The Docker FAQ cites various differences between LXC and Docker. While Docker now utilizes libcontainer, it originally wrapped the LXC user tools. In summary, LXC provided a wrapper around Linux kernel technologies, while Docker essentially provided a wrapper around LXC.

This post look at the following technologies in the context of LXC:

Kernel namespaces
Chroots (using pivot_root)
uid_map and gid_map
cgroups
Virtual Ethernet

What Linux Containers Are Not

Linux containers are a form of isolation that may feel like virtualization. But it’s important to remember that they are not virtualization. Indeed, the performance and resource improvements gained from avoiding virtualization are why containers are superior in many situations.

Virtualization emulates the guest system, translating each and every instruction between the guest and host. A hypervisor manages this process, and there is always some sort of performance hit. Linux containers, on the other hand, share the kernel and execute instructions on the host directly. But they do share some resources, which comes with its own performance hit.

Here’s what the Linux container stack looks like:

What’s the performance difference between native, container, and virtualization? Well, IBM has done some research on the issue. Their conclusions? That “containers result in equal or better performance than VM in almost all cases. “

Because Linux containers make use of the kernel directly, a Linux kernel is required for the host system. If you’re not running Linux, one common solution to this is to virtualise a Linux VM and then run LXC inside that VM. One VM, many containers.
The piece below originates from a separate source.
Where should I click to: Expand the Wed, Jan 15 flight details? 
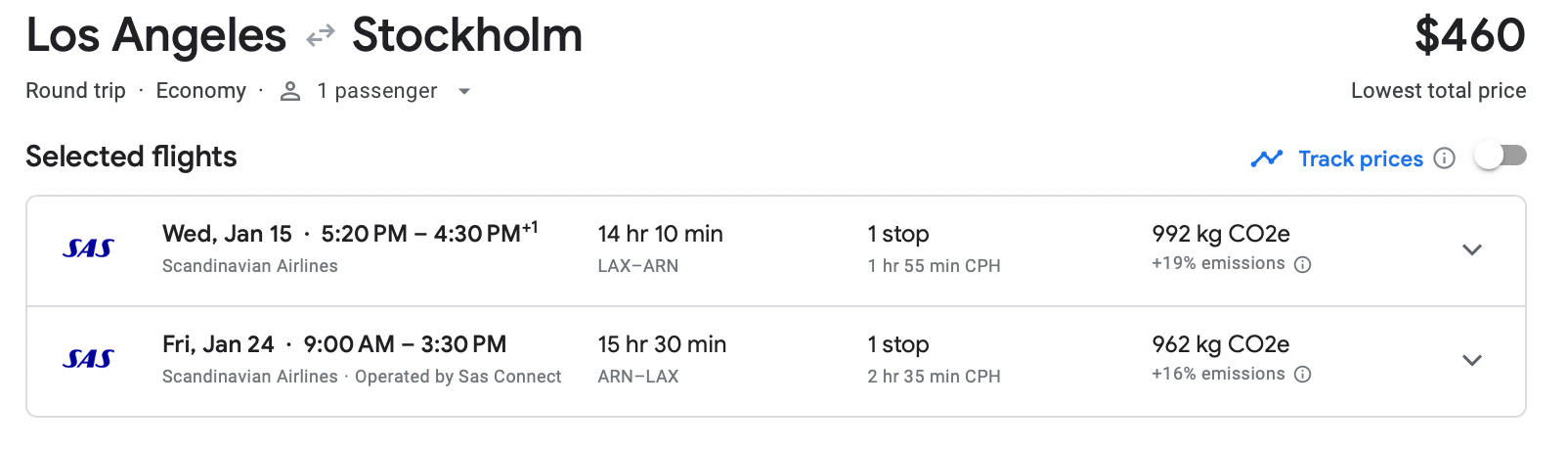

If you need to handle more operating systems, virtualisation offers a clear advantage here. Virtualization technologies also support features such as Open Virtualization Format to more easily migrate VMs between supported systems.

Introducing pivot_root

Before diving into the specifics of LXC, let’s look at one more isolation tool that can be used independently from the LXC tooling.

Part one of this series introduced chroot, which changes the working root directory of a process and all subprocesses. We can take another approach, however. We can copy an entire root filesystem to a new location and set the root there. This is pivot_root.
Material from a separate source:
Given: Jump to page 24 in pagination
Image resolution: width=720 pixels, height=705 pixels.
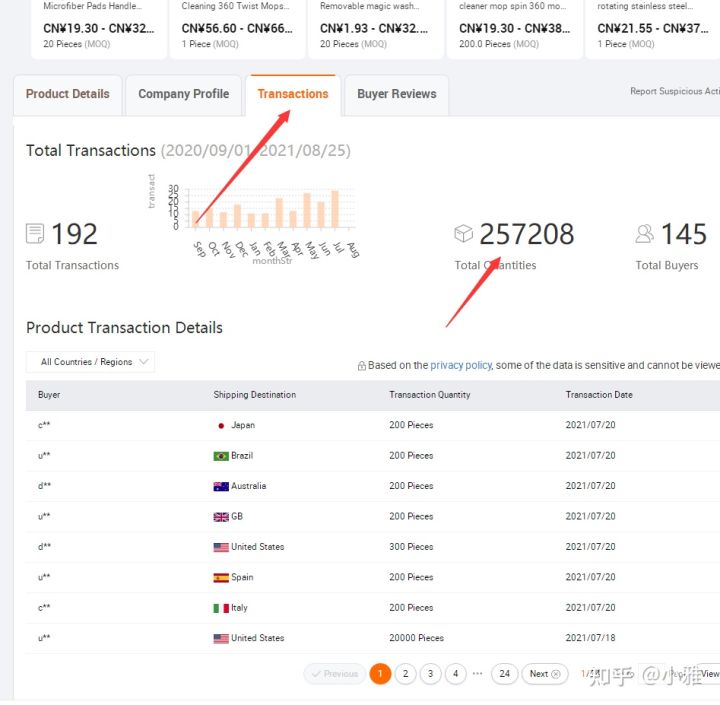Looking at the screenshot, I should pyautogui.click(x=504, y=674).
The pivot_root does the following:

Let’s you specify an old and new root directory
Copy the files from the old root directory into the new root directory
Make the new root directory the current root

This leaves the old root untouched, should any files need to be accessed.

If we do this, the container file system will be a (close) image of the native system. However, since we want to functionally duplicate the root without affecting the host system (and it’s mount points) in any way, we need mount point isolation. That’s where Kernel namespaces (introduced in the previous post) come in handy.
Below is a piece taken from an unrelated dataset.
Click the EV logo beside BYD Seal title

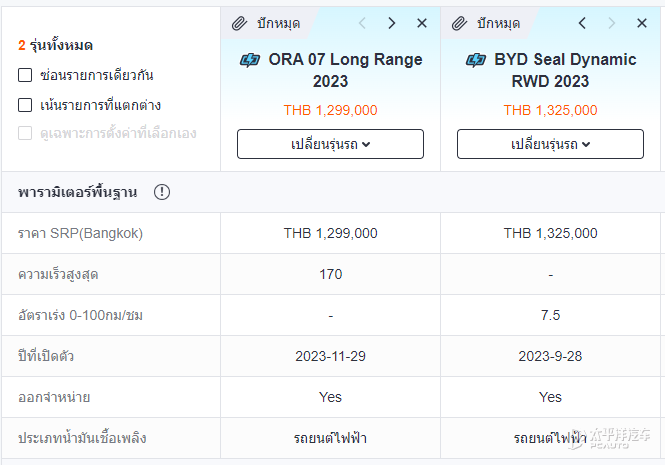[x=476, y=60]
A mount namespace let’s us isolate mount information from the host system. Using this, a specific process and all subprocesses spawned from it will have their their mount related operations isolated. Since the remounting of / is one of the pivot_root operations, we need to do this so as not to modify the host system’s mount points in the process.

So actually, we have four steps here:

Use unshare or clone system calls to create a new mount namespace and prevent the upcoming pivot_root from affecting the main system
Take in an old and new root directory
Copy the files from the old root directory into the new root directory
Make the new root directory the current root (thanks to the mount namespace, this is isolated to the unshare/clone’d process)

Basic Environment Requirements

For this post, we’ll use Ubuntu 14.04 to set up LXC. A lot of effort has been put into making LXC well supported on Ubuntu. This means the difficult pieces such as kernel configuration and userspace tool setup are much easier.

For other distros, the lxc-checkconfig command can be used to verify that various kernel parameters are setup.

Here’s what it looks like:

# lxc-checkconfig
Kernel configuration not found at /proc/config.gz; searching...
Kernel configuration found at /boot/config-3.13.0-48-generic
--- Namespaces ---
Namespaces: enabled
Utsname namespace: enabled
Ipc namespace: enabled
Pid namespace: enabled
User namespace: enabled
Network namespace: enabled
Multiple /dev/pts instances: enabled
...

As for the userspace tools distributed outside of Ubuntu, it’s best to check the respective repositories for official packages. Note that cgmanager, which is used for easier cgroup management, may or may not be an LXC dependency.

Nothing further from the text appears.